“I can’t explain exactly,” replied Arthur. “It would take a long time.”
“I haven’t asked you to be brief.”
“I can’t put it into words.”
“Why not?”
“You would misunderstand.”
“Why?”
Arthur made no reply.
“Then you can’t tell me what you go to college for?”
Again the young man looked perplexedly at his father. There was no anger in that tone—no emotion of any kind. But what was the meaning of the look, the look of a sorrow that was tragic?
“I know you think I’ve disgraced you, father, and myself,” said Arthur. “But it isn’t so—really, it isn’t. No one, not even the faculty, thinks the less of me. This sort of thing often occurs in our set.”
“Your ’set’?”
“Among the fellows I travel with. They’re the nicest men in Harvard. They’re in all the best clubs—and lead in supporting the athletics and—and—their fathers are among the richest, the most distinguished men in the country. There are only about twenty or thirty of us, and we make the pace for the whole show—the whole university, I mean. Everybody admires and envies us—wants to be in our set. Even the grinds look up to us, and imitate us as far as they can. We give the tone to the university!”
“What is ’the tone’?”
Again Arthur shifted uneasily. “It’s hard to explain that sort of thing. It’s a sort of—of manner. It’s knowing how to do the—the right sort of thing.”
“What is the right sort of thing?”
“I can’t put it into words. It’s what makes you look at one man and say, ‘He’s a gentleman’; and look at another and see that he isn’t.”
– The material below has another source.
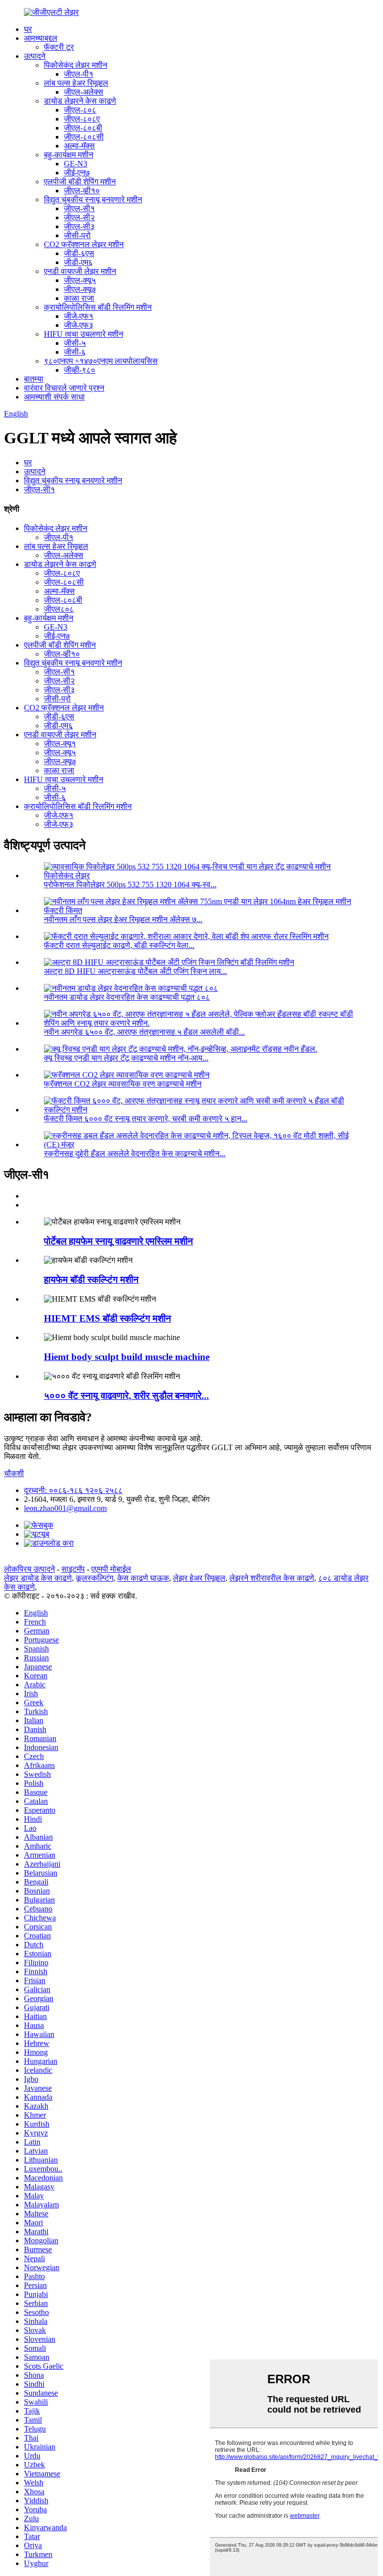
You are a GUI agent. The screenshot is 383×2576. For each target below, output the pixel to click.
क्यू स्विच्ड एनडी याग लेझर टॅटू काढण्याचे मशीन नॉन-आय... (126, 1058)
“What is a ’gentleman’—at Harvard?”
“Just what it is anywhere.”
“What is it anywhere?”
Again Arthur was silent.
“Then there are only twenty or thirty gentlemen at Harvard? And the catalogue says there are three thousand or more students.”
“Oh—of course,” began Arthur. But he stopped short.
How could he make his father, ignorant of “the world” and dominated by primitive ideas, understand the Harvard ideal? So subtle and evanescent, so much a matter of the most delicate shadings was this ideal that he himself often found the distinction quite hazy between it and that which looked disquietingly like “tommy rot.”
“And these gentlemen—these here friends of yours—your ‘set,’ as you call ’em—what are they aiming for?”
Arthur did not answer. It would be hopeless to try to make Hiram Ranger understand, still less tolerate, an ideal of life that was elegant leisure, the patronage of literature and art, music, the drama, the turf, and the pursuit of culture and polite extravagance, wholly aloof from the frenzied and vulgar jostling of the market place.